Varios diarios internacionales plantean la salida de Trump pero no del “trampismo”, coinciden que será muy difícil aliviar las aguas de una grieta que ha madurado en el tiempo. Baiden ha hablado de una actual guerra “incivil” que procurará detener.

Los cierto es que a pesar de las distintas bravuconeadas de los intereses en pugna la única guerra abierta es la profundización de la lucha de clases, donde la burguesía monopolista en su conjunto quiere hacer aparecer como grietas interburguesas. Que, aunque ciertas, no son las determinantes para lo que se viene en un contexto nacional e internacional cada vez más complejo.

Los medios de prensa norteamericanos han denunciado el asalto al Capitolio como una conspiración de la derecha fascista cuya base social es una buena parte de la clase obrera “blanca” cansada de una democracia que ha condenado a una crisis social de las más profundas del sistema capitalista.

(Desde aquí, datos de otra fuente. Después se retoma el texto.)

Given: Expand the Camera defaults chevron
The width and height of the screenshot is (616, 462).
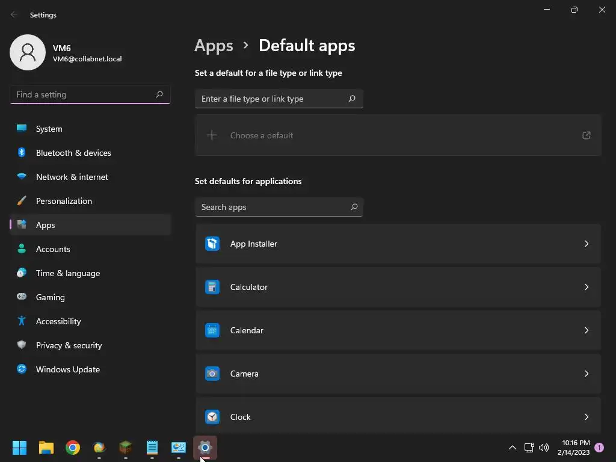Looking at the screenshot, I should (x=586, y=374).
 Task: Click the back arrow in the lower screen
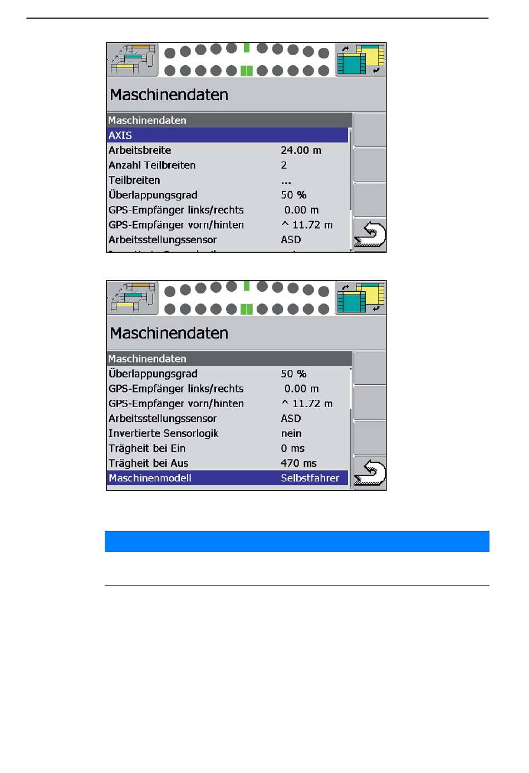(370, 473)
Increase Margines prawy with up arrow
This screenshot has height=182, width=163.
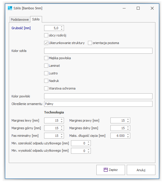point(128,119)
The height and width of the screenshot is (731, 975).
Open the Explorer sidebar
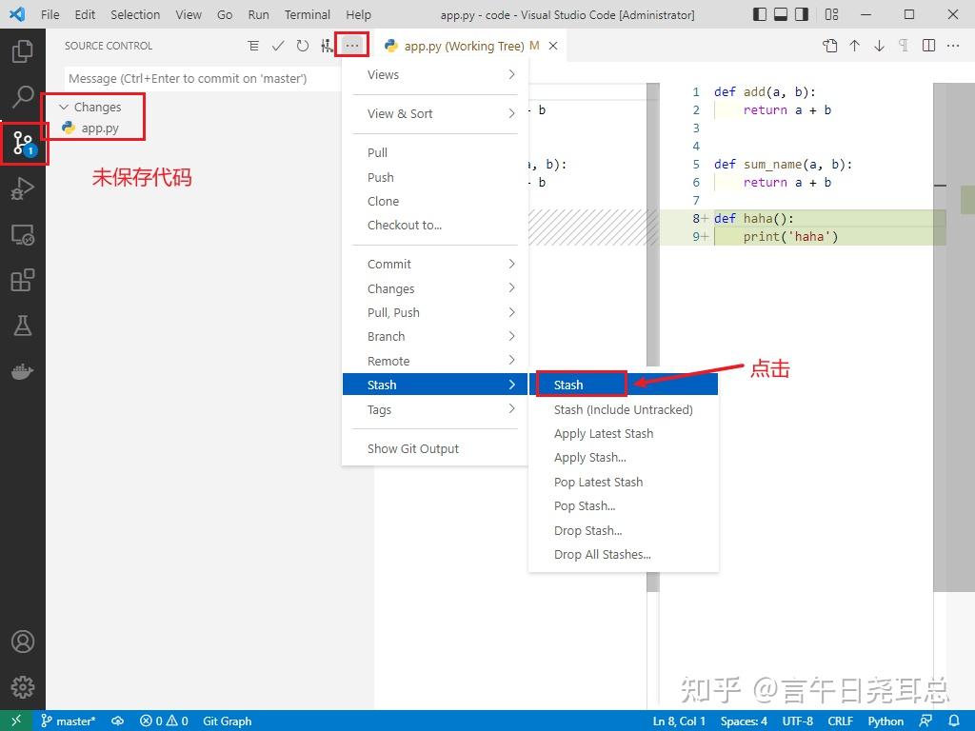pyautogui.click(x=23, y=51)
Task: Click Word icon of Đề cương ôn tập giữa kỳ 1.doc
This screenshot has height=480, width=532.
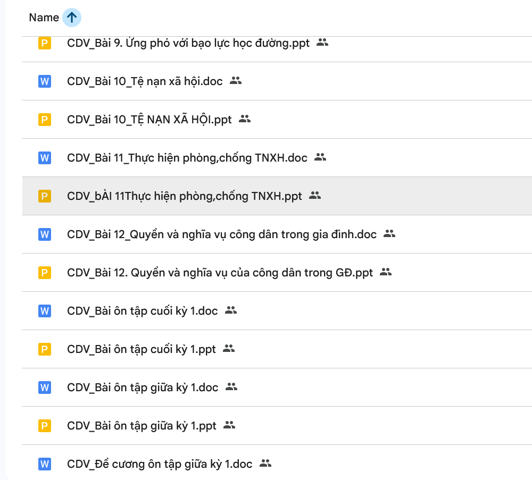Action: click(45, 464)
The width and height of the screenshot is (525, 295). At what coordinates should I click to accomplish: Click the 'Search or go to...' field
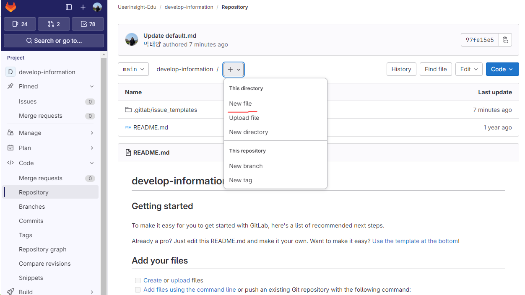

La propia Hillary Clinton publicó en el Washington Post del 11 de enero culpando de intento de golpe fascista a la “gente blanca”, alejando cualquier análisis de clase. En definitiva, se quiere acallar la oleada de protestas y reclamos políticos y sociales de una década con un 6 de enero, en donde sí se expresó lo más rancio de la expresión fascista.

El columnista White Riot del New York Times, en su editorial, dice expresamente que el baluarte del racismo son los trabajadores “blancos no universitarios”. Por cierto, nada se dice de cómo la clase trabajadora de esta última década con gobiernos republicanos y demócratas (pero sobre todo en la era Trump) desplegaron un fuerte ascenso de luchas y huelgas que conmovieron a toda la burguesía.

Querer asociar el asalto al Capitolio en estos términos con la complacencia de las fuerzas represivas dentro del establecimiento, con la brutal represión sufrida por parte de esa misma institución a la oleada de protestas de la última primavera, de una u otra manera es soslayar que la lucha de clases no es ni será por Trump o el Trumpismo.

En todo caso lo que seguirá ascendiendo es la profundidad con que el enfrenamiento clasista se expresará a pesar del denodado esfuerzo de la clase dominante norteamericana por esconder las verdaderas causas que generaron la actual crisis política, económica y social de un imperio en decadencia.